We’ve again reached a step where looking at the first few rows of a table is insufficient to make conclusions. That’s when it’s time to start plotting.
library(ggplot2)
ggplot(tag_counts_joined, aes(x = Questions, y = CVTags)) +
geom_point()
plot of chunk unnamed-chunk-22
Just like that, we have a scatterplot of number of SO questions vs number of CV tags. But we don’t know which point is which. So let’s add a second layer to the plot, a geom_text layer:
ggplot(tag_counts_joined, aes(x = Questions, y = CVTags)) +
geom_point() +
geom_text(aes(label = Tag), vjust = 1, hjust = 1, check_overlap = TRUE)
plot of chunk unnamed-chunk-23
Notice that we defined a new aesthetic mapping for this layer: we want the label on each of the points to be based on the Tag column of the data. We also set three options: vjust and hjust told it to go slightly to the left and below each point (rather than on top of it), and check_overlap = TRUE told it not to add two labels if they would be on top of each other.
One problem with this graph is that so much of the interesting stuff is crammed into the lower left corner. So we make another change.

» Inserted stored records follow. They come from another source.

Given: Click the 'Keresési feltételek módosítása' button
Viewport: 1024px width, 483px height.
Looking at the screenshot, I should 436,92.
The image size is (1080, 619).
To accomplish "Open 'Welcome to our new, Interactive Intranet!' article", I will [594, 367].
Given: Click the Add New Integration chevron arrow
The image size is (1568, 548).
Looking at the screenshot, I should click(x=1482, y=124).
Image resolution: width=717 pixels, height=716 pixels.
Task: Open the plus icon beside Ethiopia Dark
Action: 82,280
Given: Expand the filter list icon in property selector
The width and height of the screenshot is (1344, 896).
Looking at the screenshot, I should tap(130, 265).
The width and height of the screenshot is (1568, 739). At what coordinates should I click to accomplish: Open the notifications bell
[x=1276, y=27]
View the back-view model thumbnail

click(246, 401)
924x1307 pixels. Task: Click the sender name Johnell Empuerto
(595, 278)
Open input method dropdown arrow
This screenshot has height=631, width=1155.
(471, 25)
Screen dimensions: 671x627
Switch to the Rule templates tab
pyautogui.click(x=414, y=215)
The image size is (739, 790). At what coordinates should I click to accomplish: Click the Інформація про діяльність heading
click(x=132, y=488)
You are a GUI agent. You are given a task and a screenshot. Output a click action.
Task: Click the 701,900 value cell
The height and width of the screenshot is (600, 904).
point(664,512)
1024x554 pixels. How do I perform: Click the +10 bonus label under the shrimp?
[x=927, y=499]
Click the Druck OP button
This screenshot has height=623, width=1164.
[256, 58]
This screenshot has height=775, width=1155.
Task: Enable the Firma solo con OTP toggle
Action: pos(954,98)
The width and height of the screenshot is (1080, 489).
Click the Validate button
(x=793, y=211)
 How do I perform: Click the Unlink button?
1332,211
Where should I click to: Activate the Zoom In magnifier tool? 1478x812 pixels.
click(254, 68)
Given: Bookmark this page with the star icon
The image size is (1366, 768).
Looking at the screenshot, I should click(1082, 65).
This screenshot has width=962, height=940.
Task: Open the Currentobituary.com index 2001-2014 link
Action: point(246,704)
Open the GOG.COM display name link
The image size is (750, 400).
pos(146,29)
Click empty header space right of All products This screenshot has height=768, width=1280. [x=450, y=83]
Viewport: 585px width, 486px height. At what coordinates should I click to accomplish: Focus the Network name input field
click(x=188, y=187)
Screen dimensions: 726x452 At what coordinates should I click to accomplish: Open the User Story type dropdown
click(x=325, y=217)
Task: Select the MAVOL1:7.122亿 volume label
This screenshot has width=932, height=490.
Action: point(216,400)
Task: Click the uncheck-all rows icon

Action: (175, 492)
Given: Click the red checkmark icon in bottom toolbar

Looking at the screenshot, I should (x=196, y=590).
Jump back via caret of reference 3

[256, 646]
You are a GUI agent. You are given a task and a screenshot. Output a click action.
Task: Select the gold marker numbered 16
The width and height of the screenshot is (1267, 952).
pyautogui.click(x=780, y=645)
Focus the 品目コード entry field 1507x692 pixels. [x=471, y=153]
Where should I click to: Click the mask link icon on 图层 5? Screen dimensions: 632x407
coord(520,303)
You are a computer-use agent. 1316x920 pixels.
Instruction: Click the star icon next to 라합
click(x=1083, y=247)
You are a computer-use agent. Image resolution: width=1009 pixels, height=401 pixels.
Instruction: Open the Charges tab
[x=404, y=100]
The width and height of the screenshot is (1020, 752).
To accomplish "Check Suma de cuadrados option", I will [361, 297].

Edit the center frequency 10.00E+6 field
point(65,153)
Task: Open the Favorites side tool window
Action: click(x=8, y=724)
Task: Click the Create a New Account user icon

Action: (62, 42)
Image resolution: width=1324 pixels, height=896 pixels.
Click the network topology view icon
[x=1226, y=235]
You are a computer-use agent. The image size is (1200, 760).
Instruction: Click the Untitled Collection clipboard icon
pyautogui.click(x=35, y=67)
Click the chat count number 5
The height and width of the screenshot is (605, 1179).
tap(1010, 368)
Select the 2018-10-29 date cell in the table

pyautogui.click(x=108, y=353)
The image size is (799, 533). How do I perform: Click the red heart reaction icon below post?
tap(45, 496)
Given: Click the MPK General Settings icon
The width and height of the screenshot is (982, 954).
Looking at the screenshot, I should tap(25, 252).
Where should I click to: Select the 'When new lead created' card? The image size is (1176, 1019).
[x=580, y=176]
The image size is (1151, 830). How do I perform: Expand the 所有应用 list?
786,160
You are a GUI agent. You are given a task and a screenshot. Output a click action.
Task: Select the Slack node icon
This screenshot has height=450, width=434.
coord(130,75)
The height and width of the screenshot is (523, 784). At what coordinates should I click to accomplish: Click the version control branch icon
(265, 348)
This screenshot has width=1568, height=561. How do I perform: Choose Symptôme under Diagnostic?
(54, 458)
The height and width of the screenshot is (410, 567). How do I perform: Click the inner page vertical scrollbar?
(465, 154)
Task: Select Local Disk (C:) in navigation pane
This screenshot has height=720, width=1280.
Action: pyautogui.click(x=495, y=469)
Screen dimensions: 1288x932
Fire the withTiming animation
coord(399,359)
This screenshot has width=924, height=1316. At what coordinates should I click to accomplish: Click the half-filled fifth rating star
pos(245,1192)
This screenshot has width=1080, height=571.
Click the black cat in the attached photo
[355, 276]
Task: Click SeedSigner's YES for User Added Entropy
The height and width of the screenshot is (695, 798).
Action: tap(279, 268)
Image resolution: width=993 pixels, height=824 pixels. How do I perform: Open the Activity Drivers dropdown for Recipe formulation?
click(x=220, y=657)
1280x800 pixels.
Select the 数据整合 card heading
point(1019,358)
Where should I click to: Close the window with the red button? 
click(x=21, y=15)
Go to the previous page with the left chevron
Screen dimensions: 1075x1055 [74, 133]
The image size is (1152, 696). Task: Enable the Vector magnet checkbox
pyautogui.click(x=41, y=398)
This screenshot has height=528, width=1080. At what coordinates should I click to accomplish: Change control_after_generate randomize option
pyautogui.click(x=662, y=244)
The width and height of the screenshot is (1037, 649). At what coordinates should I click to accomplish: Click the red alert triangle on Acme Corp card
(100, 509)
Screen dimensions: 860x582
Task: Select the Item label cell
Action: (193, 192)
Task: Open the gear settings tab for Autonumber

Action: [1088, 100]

ggplot(tag_counts_joined, aes(Questions, CVTags)) +
geom_point() +
geom_text(aes(label = Tag), vjust = 1, hjust = 1, check_overlap = TRUE) +
scale_x_log10() +
scale_y_log10()
plot of chunk unnamed-chunk-24
The scale_x_log10() and scale_y_log10() are not extra layers, they are options that change the nature of the plot. In this case, they put both x and y on a log scale.
There’s still a lot of this plot taken up with points/tags we don’t care about- ones with only a couple of questions or a couple of tags. So we remove all those that don’t have at least 1000 SO questions and 1000 CV tags.
tag_counts_common <- tag_counts_joined %>%
filter(Questions > 1000 | CVTags > 1000)
ggplot(tag_counts_common, aes(Questions, CVTags)) +
geom_point() +
geom_text(aes(label = Tag), vjust = 1, hjust = 1, check_overlap = TRUE) +
scale_x_log10() +
scale_y_log10()
plot of chunk tag_counts_common
There’s some insights we can gain from this. As one example, there are far more r questions than amazon-web-services on SO, but more amazon-web-services tags on CVs. (I suspect this is because SO is often visited by academics and scientists, while Careers CVs are made up mostly of software developers). Some project management techniques like scrum have many appearances in jobs but very few SO questions, while technical ones like file, string, and list have many questions but almost no CV tags.
One question I get from developers is “Why use R to analyze databases when you can just use SQL queries?” Notice, indeed, that much of the dplyr syntax mirrors SQL operations.
Well, here’s some ways this analysis was possible only in R:
unnest step to separate tags in CVSections. This kind of string parsing and reshaping would have been quite challenging to do in SQL alone, but was absolutely necessary to start counting tags per year.inner_join, since StackOverflow and Careers live on different databases and even servers, so joining them in SQL is not straightforward. This is just the start of the data integration we can do: we could even have brought in JSON or XML information that could never plausibly have made it into a SQL query.We didn’t even start using the statistical analysis tools, including modeling and machine learning methods, that are present in R.